Sadly for me my German isn’t good enough to read Theodor Fontane’s novels in the original so the publication of this NYRB edition of Irretrievable is a big thrill. As was the article about Fontane in the March 7 issue of The New Yorker (you may not be able to see it without being a subscriber to the magazine).
Of course, this being a Fontane novel, the “thrill” is muted. This writer is all about the finer shades of behavior and psychology. As Daniel Mendelson pointed out in that New Yorker piece, much of the story is simply told in dialogue. It does feel somewhat stiff, I have to say. The novel is set in 1859, among German aristocrats, and some of it takes place at the Danish court, which may explain a certain ponderousness. And a lot of 19th century fiction is talky. If Trollope, for instance, moves too slowly for you, Fontane will not do the trick. On the other hand if you relish Trollope’s comprehensive sympathy with human frailty, Irretrievable will wring your heart.

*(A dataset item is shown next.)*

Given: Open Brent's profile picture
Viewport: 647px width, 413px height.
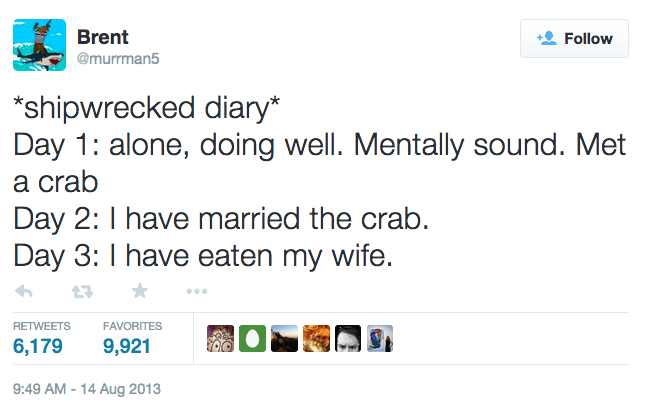Looking at the screenshot, I should tap(38, 45).
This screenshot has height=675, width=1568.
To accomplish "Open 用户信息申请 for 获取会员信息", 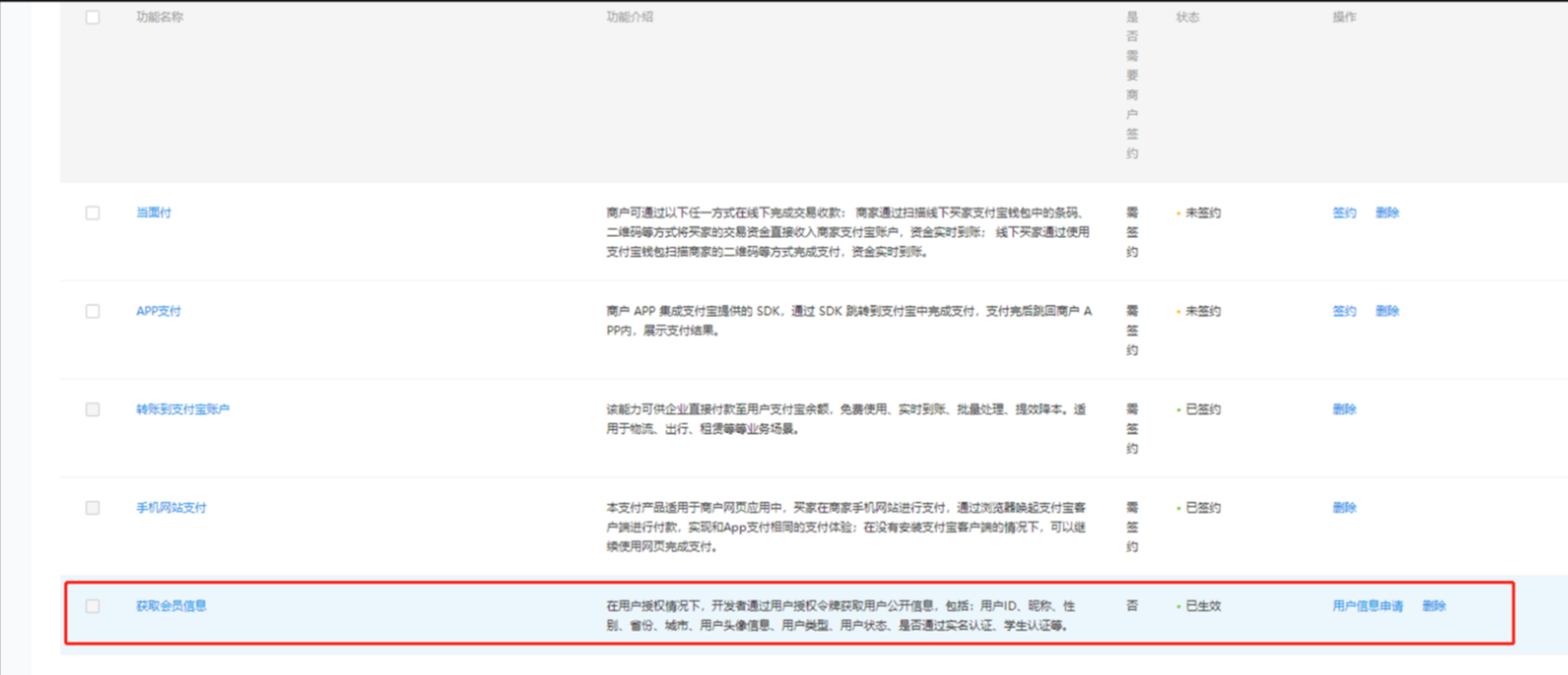I will [1367, 606].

The story opens in a castle by the sea. Count Helmut Holk, not content to live in his family’s medieval castle, has built a classical temple on the sand dunes. Fontane tells us squarely that the beautiful countess Christine has never liked the new castle or been happy there. But when Holk quotes a poem about such a castle, she replies, “Where did you unearth that quotation, Helmut?” Then she tells him where it comes from, who wrote it, and that it has a sad ending.

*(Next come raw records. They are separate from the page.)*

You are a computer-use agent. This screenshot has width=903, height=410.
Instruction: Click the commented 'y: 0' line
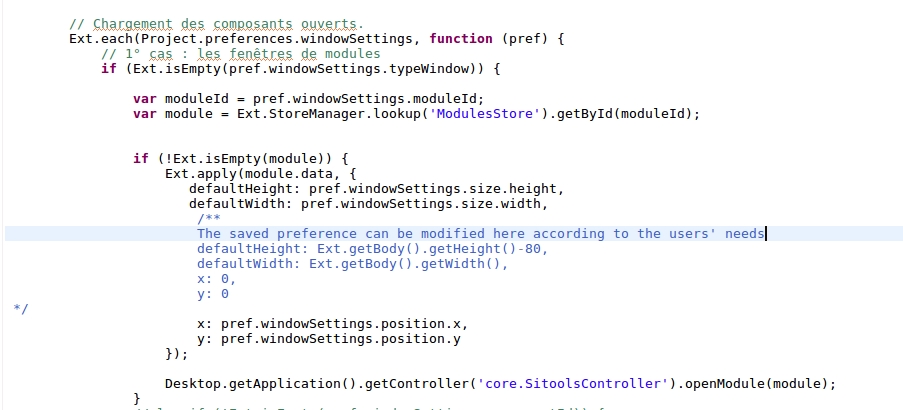coord(213,294)
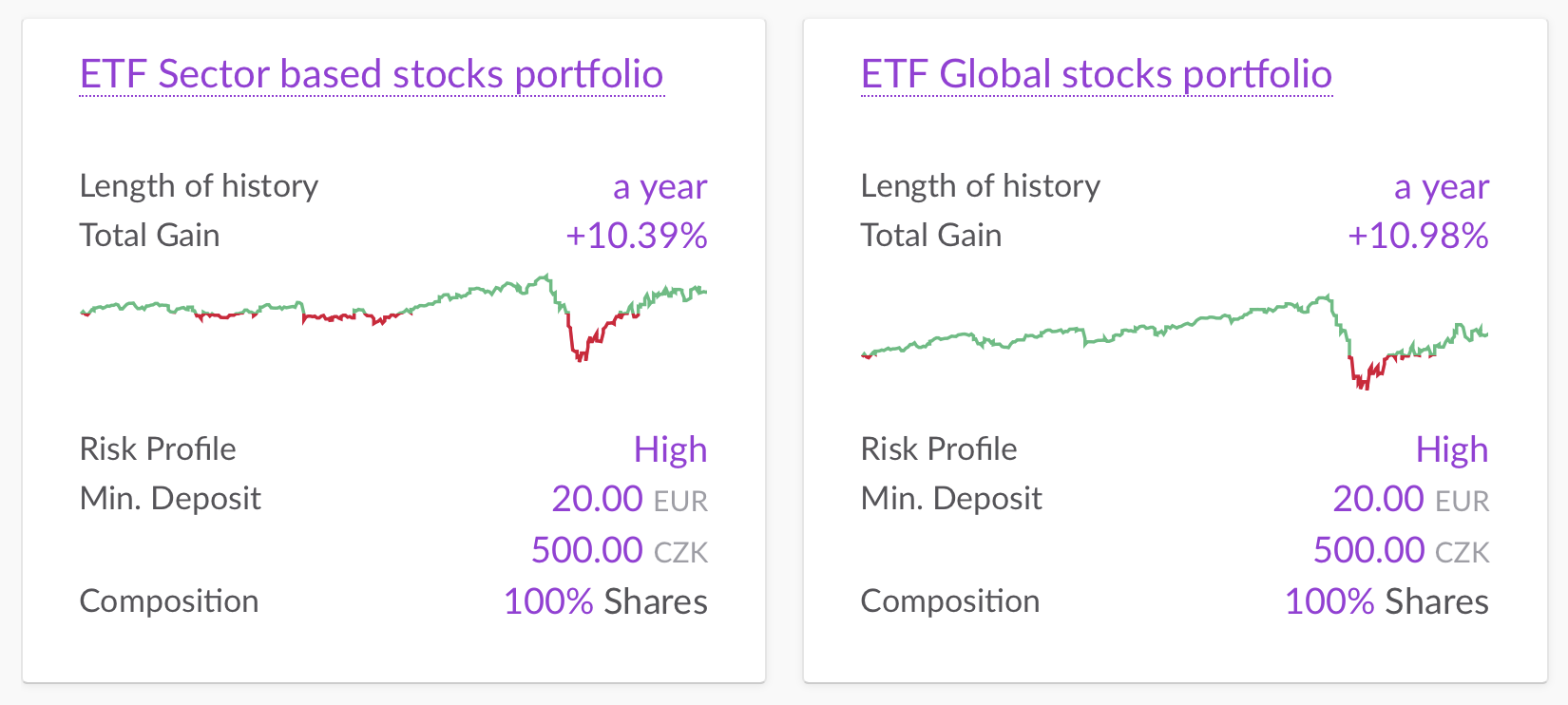Open ETF Global stocks portfolio link
This screenshot has width=1568, height=705.
pyautogui.click(x=1097, y=74)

Not a good way to begin. Don’t we all know couples like this, who can’t resist chipping away at each other? Christine is smarter than Helmut, and motivated by a strict piety. Helmut is easy-going, not perhaps terribly bright, handsome, appealing. They are fond of each other, and Christine has the grace, early in the book, to apologize to Helmut for her earnestness: “‘You’ve been unlucky in your choice, you need a wife who is better able to laugh. I try now and then… but I’m never quite successful.’” How can you not feel for a woman whose self-knowledge is so unsparing?

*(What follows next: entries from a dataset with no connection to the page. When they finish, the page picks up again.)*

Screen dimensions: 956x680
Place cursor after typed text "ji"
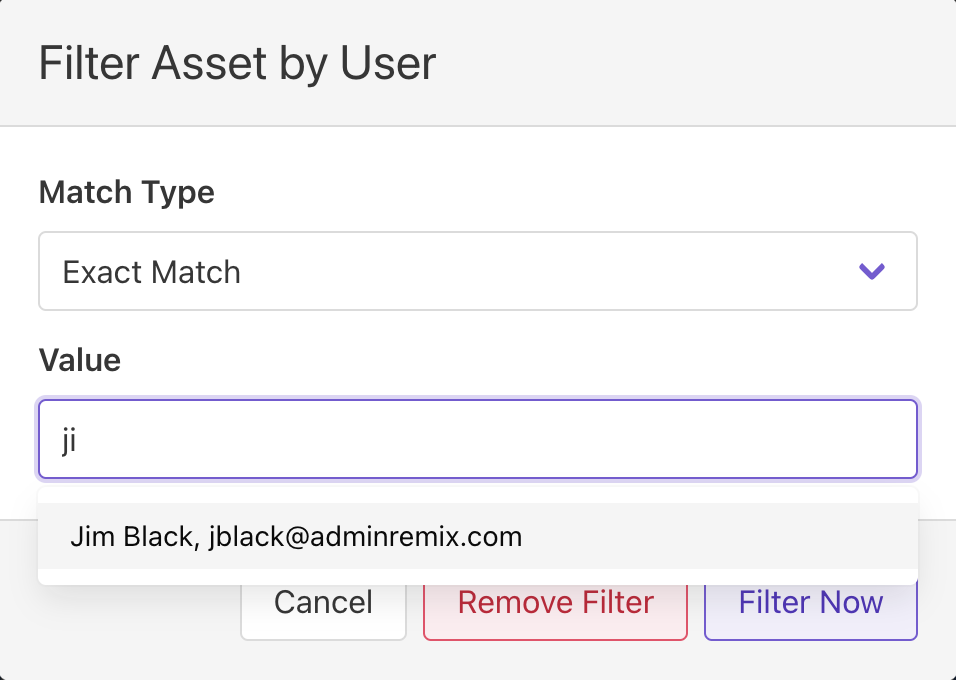click(79, 441)
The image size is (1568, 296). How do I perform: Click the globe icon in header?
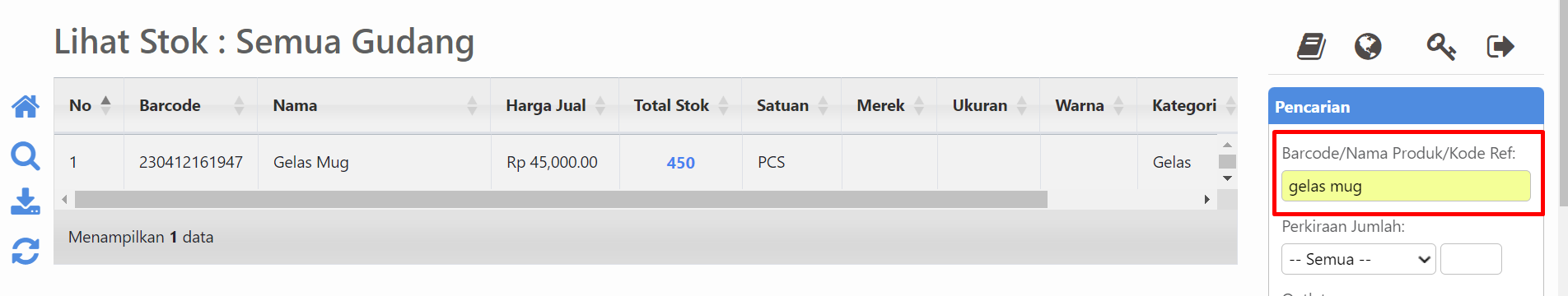coord(1368,46)
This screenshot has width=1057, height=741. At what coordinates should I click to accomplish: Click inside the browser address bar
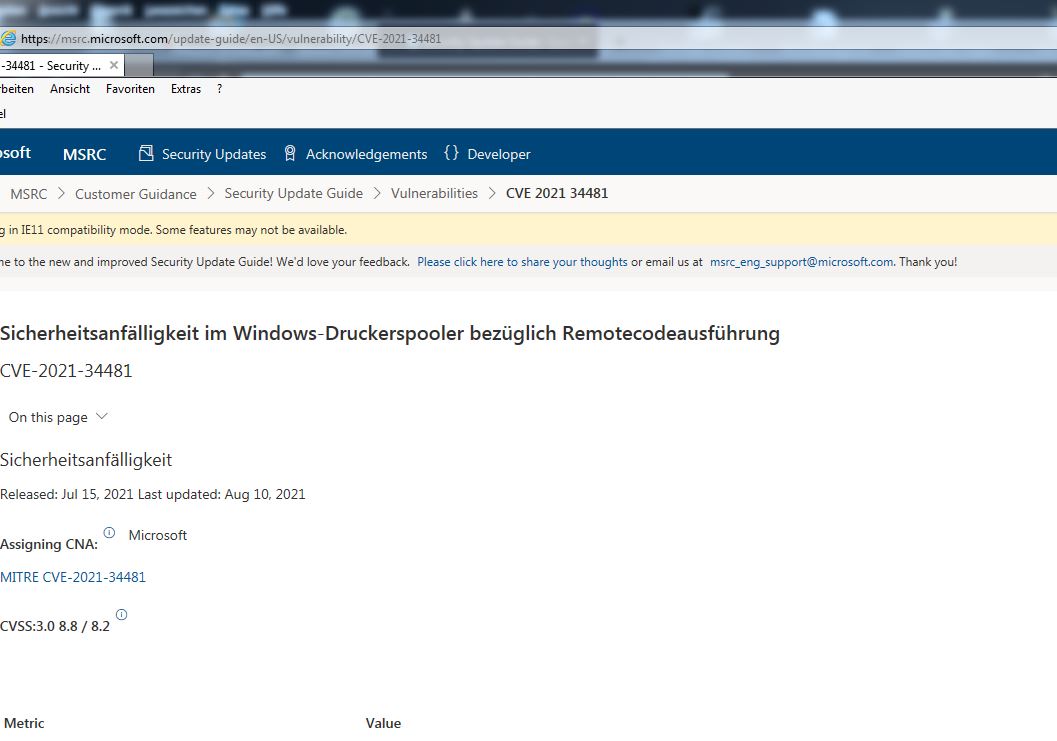coord(300,38)
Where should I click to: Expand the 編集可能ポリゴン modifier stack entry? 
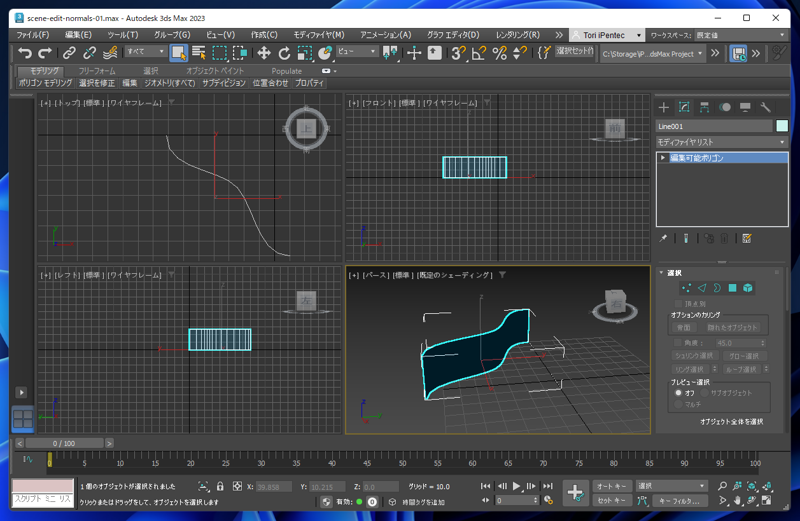(x=663, y=158)
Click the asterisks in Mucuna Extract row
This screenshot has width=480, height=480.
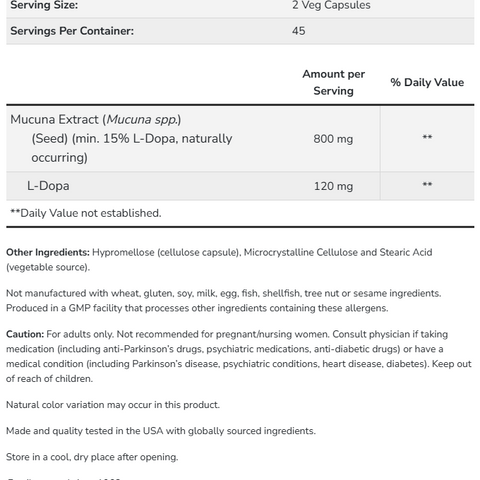(427, 137)
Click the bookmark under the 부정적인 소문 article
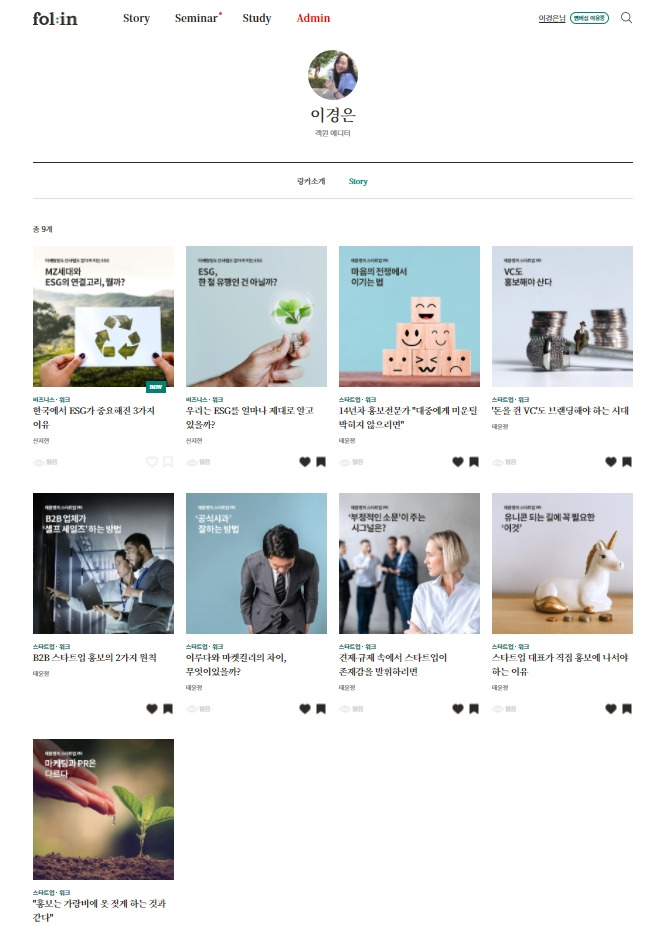Viewport: 668px width, 926px height. point(474,709)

Once Fontane has established the tension in the relationship he sends Helmut to Copenhagen where he is a courtier to a Danish princess. Helmut is intrigued by three different women: his landlady, her beautiful daughter, and the dashing lady-in-waiting Ebba von Rosenberg, who toys with him like a bored child with a large dim dog. Letters home to Christine are curt, then dwindle in frequency and finally Helmut comes to think of his wife’s virtue as oppressive. The title tells us where the novel is going but its inevitability is leavened by a special poignancy at the end.